List each line of the records that contains the word "height", copying the lines in full.
** Begin **
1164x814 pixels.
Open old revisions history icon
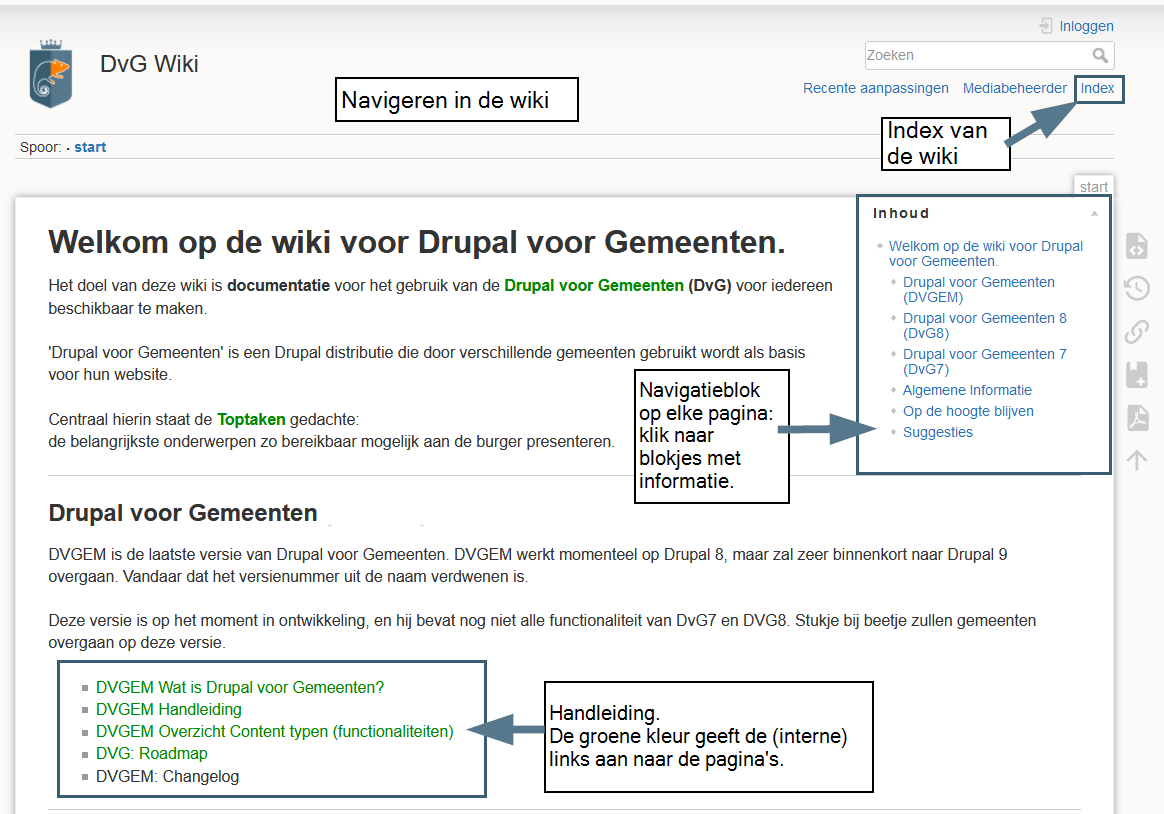(x=1136, y=289)
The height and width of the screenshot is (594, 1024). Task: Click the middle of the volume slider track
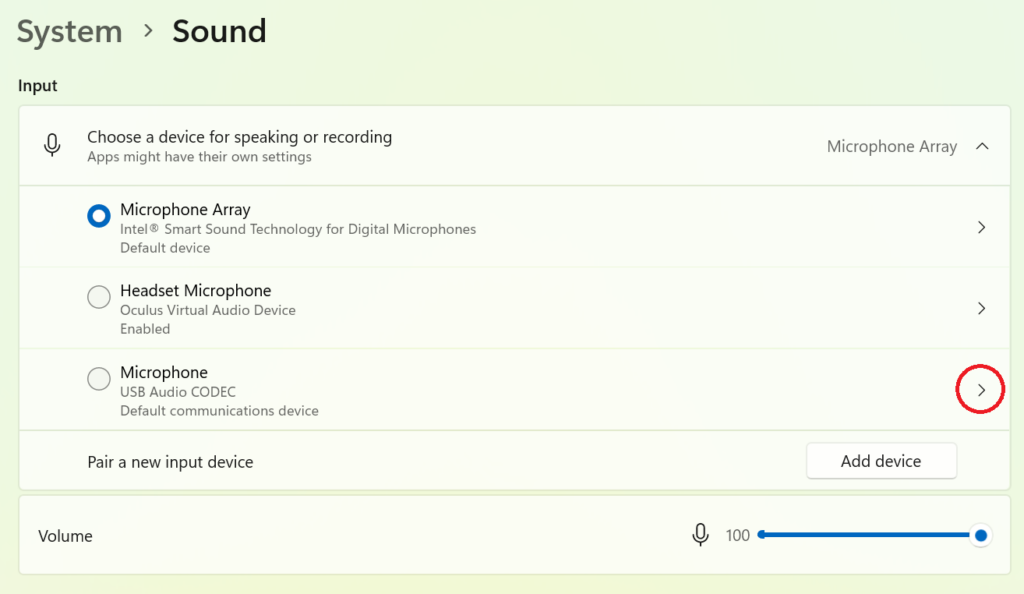868,536
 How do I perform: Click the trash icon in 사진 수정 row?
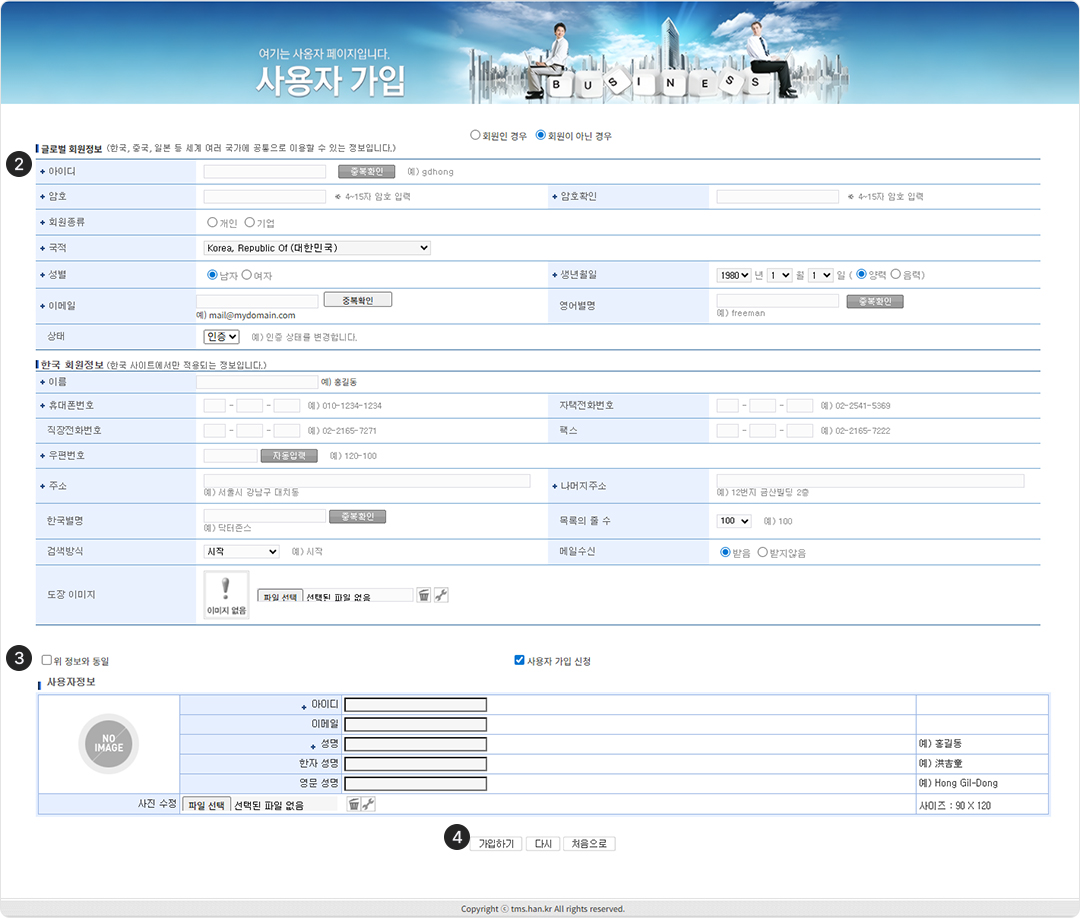click(353, 804)
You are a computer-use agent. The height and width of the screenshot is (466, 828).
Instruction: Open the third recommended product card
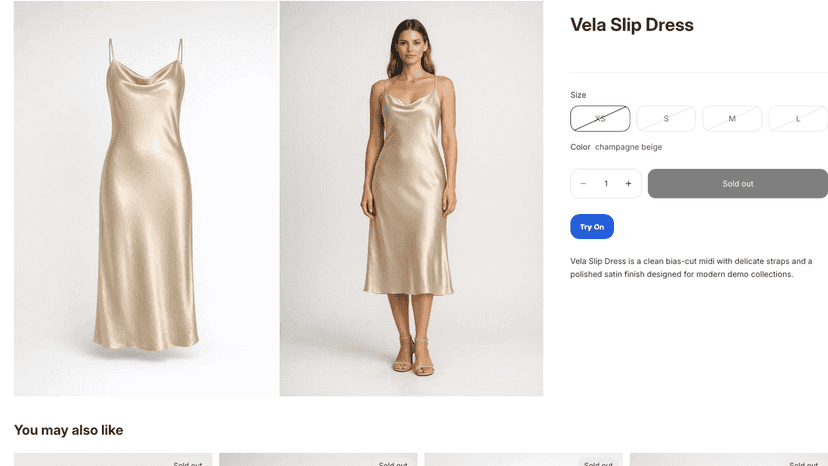point(523,459)
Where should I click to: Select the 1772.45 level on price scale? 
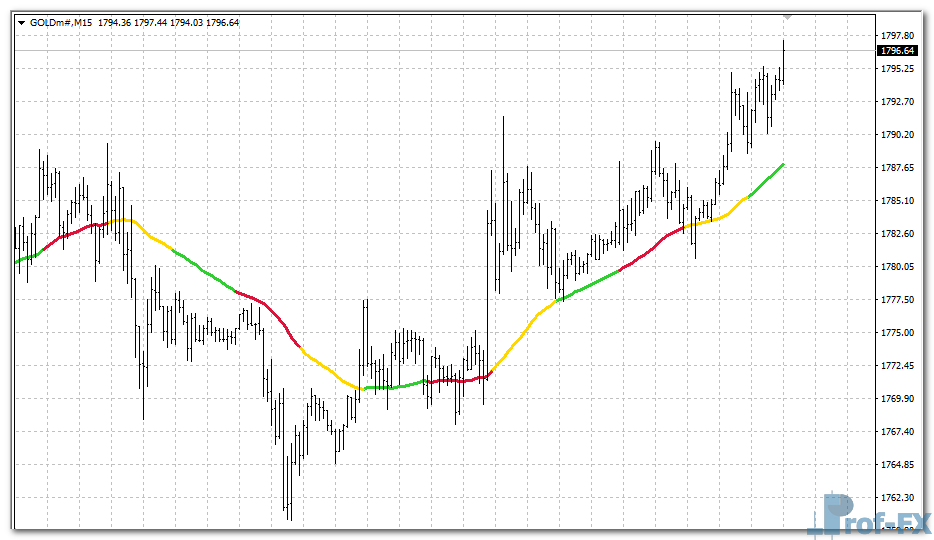898,365
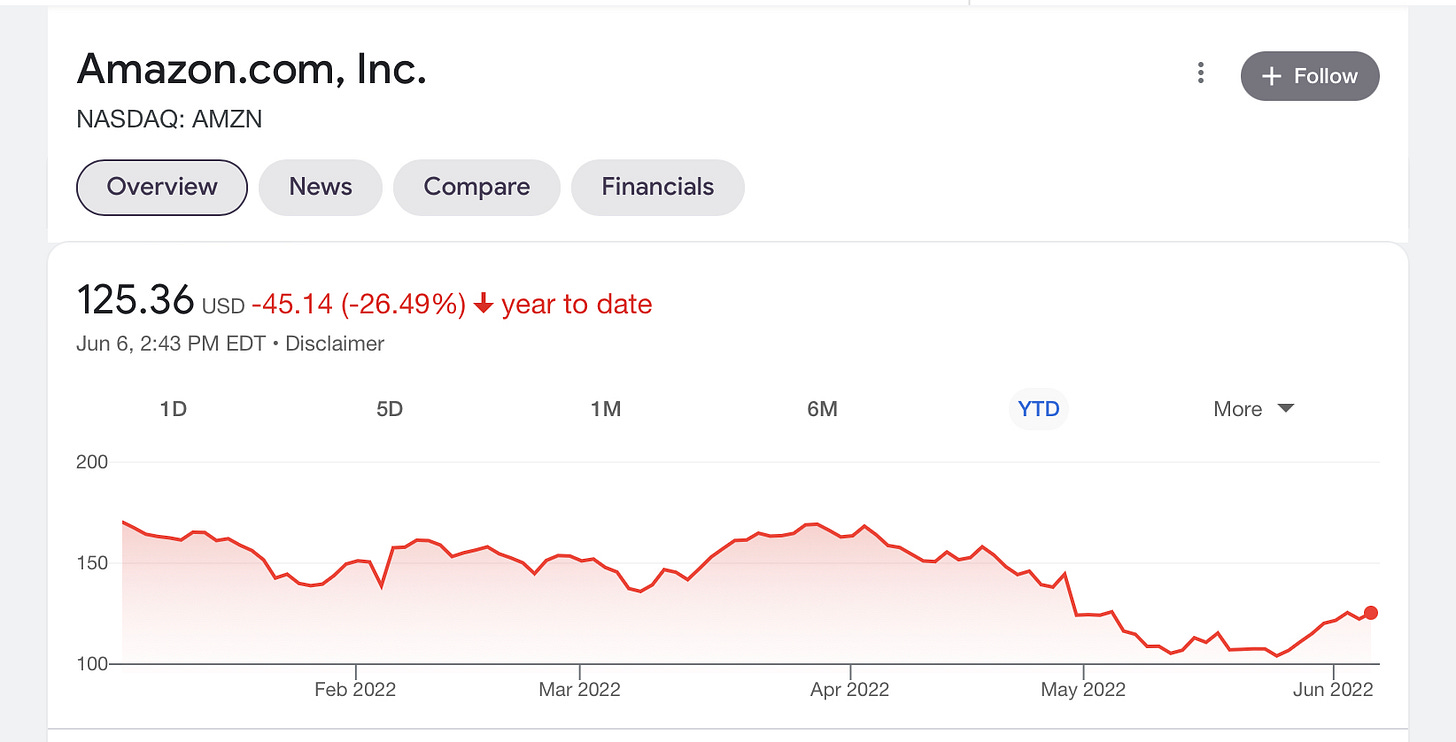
** End **
Solution to this task —
The height and width of the screenshot is (594, 1024). Task: Click the middle of the volume slider track
You are a computer-use agent. The height and width of the screenshot is (466, 828).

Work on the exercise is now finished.